Like his father and his grandfather before him, Shep Ysselstein's life revolved around milk production.
Gunn's Hill, near Woodstock, Ont., has been a dairy farm since the 1800s, and since the Ysselstein family bought it in the 1960s, the daily routine is to feed and milk the herd of 130 Holsteins morning and evening.
"We produced milk and they just trucked it away and it was hard to know where it was used. It's blended into the pool and some of it goes to bottled milk and some goes to cheese plants," Mr. Ysselstein explains. But he started thinking of an alternative when he took a break from the farm to earn a business administration degree at an agricultural college in Iowa.
He has four other brothers and two had already moved away from the farm to pursue other careers. He'd seen many other family farms get sold because the younger generation didn't want to put in the hours it takes to make a living farming.
"I really like business, and farming is a business. But milking cows every single day wasn't necessarily for me," he says. "The cows never talk to you and it can get pretty lonely being around them all day long."
Rather than sending away the milk, his inspiration was to use it to make artisanal cheeses to add more value to the farm.
Shifting from just selling raw materials to either producing products from them or branding their source is a fast growing trend, says David Sparling, the chairman of agri-food innovation in the University of Western Ontario's Richard Ivey School of Business in London, Ont.
His research has found that a diversification strategy is increasingly necessary as many farmers need to capture more value from their land. One factor is that it's expensive to expand land holdings to increase production, particularly in the dairy business. Also, family members are getting training and skills needed to run farm businesses better, he says.
"Around the country there is a growing recognition that innovation in food products and capturing added value on farms is the best bet for rural communities to expand jobs and build economic growth," Prof. Sparling says. These can include growing vegetables in greenhouses for restaurants or retailers, as well as packaging or processing on the farm to capture more value rather than shipping it away.
At the same time, a number of government programs are encouraging diversification of farming.
An example is the recently launched federal Growing Forward 2 AgriInnovation Program, which has increased funding available for research and doubled the amount of money devoted to helping farmers develop new markets, he says.
There is also a growing market for locally produced food and branded farm products, says Ralph Martin, the Loblaw chair of sustainable food production at the University of Guelph in Guelph, Ont.
"The more local the brand, the more appeal there is," Prof. Martin says. "There is a hierarchy that goes from the county, to the province to the fact that the product is Canadian. Most consumers would still prefer something from Canada to something from outside the country."

==================================================

§ Actions to take:
1. In the article on dairy farm diversification, how many Holsteins are in the herd at Gunn's Hill?
2. Reproduce the passage of the dairy farm article between "Rather than sending" and "better, he says.", inclusive.
3. Write the next part of the article on dairy farm diversification, starting after its final sentence.

§ Source material:
==================================================

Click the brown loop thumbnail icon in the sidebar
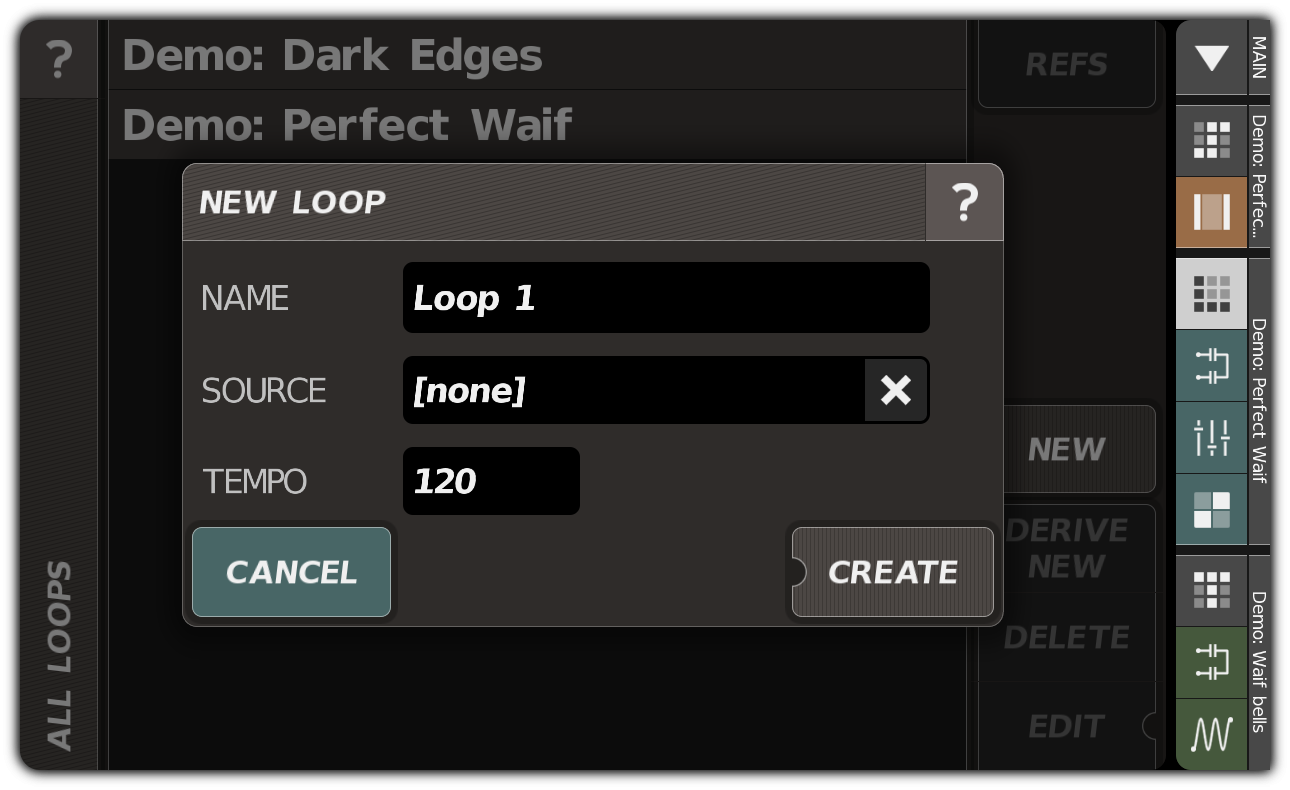The height and width of the screenshot is (790, 1290). (x=1211, y=211)
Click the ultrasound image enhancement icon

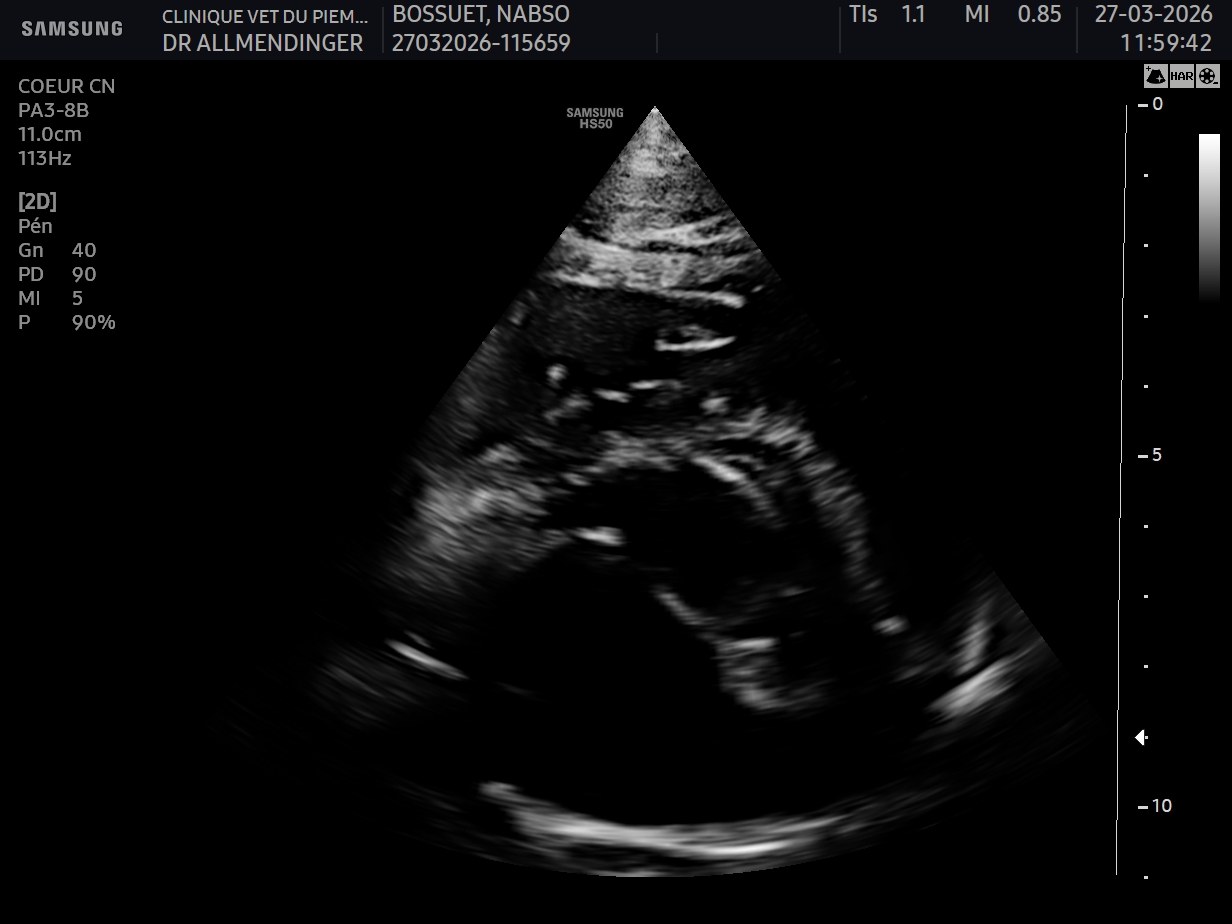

==================================================

§ Answers in order:
1. 130

2.
Rather than sending away the milk, his inspiration was to use it to make artisanal cheeses to add more value to the farm.
Shifting from just selling raw materials to either producing products from them or branding their source is a fast growing trend, says David Sparling, the chairman of agri-food innovation in the University of Western Ontario's Richard Ivey School of Business in London, Ont.
His research has found that a diversification strategy is increasingly necessary as many farmers need to capture more value from their land. One factor is that it's expensive to expand land holdings to increase production, particularly in the dairy business. Also, family members are getting training and skills needed to run farm businesses better, he says.

3.
"It's not necessarily because people want to buy food within a certain distance, but they do want some sense of relationship to the producer. And knowing that the proceeds go to local farmers is also an appeal because they understand that the economic spinoffs are going back into their own economy," says Prof. Martin, who teaches courses in organic agriculture and agricultural ecology.
"There's also an appeal in the artisanal nature of the product. Cheese made by hand in small batches seems less anonymous than cheese made on an industrial scale," he adds.
The game-changing approach is not restricted to single farms. There is a trend toward farmers who produce organic milk developing co-operatives, where a number of farmers arrange to have their milk processed and marketed under their brand, he says.
Mr. Ysselstein did his homework before starting Gunn's Hill Artisan Cheese.
He found that sales of specialty cheeses were growing rapidly in Canada. "It seemed like the time was right for what I had in mind," he says.
But he had no experience as a cheese maker, and he jumped at the chance to spend a summer on a cheese-producing farm in the Swiss Alps. "It was all very traditional, with wood containers and a copper vat that heated the milk over a wood fire. It was almost the same way things were done 500 years ago," he recalls.
Mr. Ysselstein says the experience taught him the true meaning of artisanal: hands-on. "When I'm making cheese, I'm very physically involved with it. I feel it and touch it and stir it myself. In industry, it's all automated."
"We will use about 250,000 litres of milk a year. [To put that in perspective, it's the milk produced by about 30 cows in a year.] A large cheese factory might use a million litres a day," he explains.
If he had to do it over again, he might have built in more time before he had to get his cheese on the market.
"The thing about cheese is it doesn't just sell right away. There's a long time in production. Some need to be aged eight months to a year." That meant he had to arrange to have enough funding to bridge two years of expenses without much income, he found.
One of the major hurdles was getting financing to build a facility to make the cheese. Fortunately he had help from a local startup business loan program financed by Industry Canada.
Other hurdles were regulatory. He needed a licence to make food and there were local zoning rules about where he could set up a processing plant. And he also had to get a waiver from the dairy farmers' quota system to be able to use the milk the farm produces, rather than having it go into the milk processing system.
There was some trial and error in early batches of cheese as well. But now that he's got the technique right, the business is on track. In his second year of sales, he figures the cheese operation will break even this year and turn a profit in 2014.
A big boost was that Gunn's Hill Five Brothers brand won the firm cheese award at the Canadian Cheese Grand Prix in Montreal this spring. That has led to an upward spike in orders, including a deal to get wider distribution of the cheese, which he started selling through a store on the farm. Even the curds left over from production have become a runaway hit.
Now he's in the process of hiring employees to help with marketing and shipping, run the store and do the paperwork.
"I would like to continue to be the artisan and pass on the other tasks to someone else," he says. "It's a change in the game that's paying off."
Down on the farm
Trends in farming, according to the 2011 Census of Agriculture by Statistics Canada:
The number of farms in Canada has decreased 10 per cent in the past five years to 205,730, but the average farm size has jumped 7 per cent during that time.
22,000 family farms have been lost since 2006.
48 per cent of all farmers are 55 or older, the highest historic percentage.
The percentage of farm operators under 35 has fallen to 8.2 per cent from 9.1 per cent in 2006.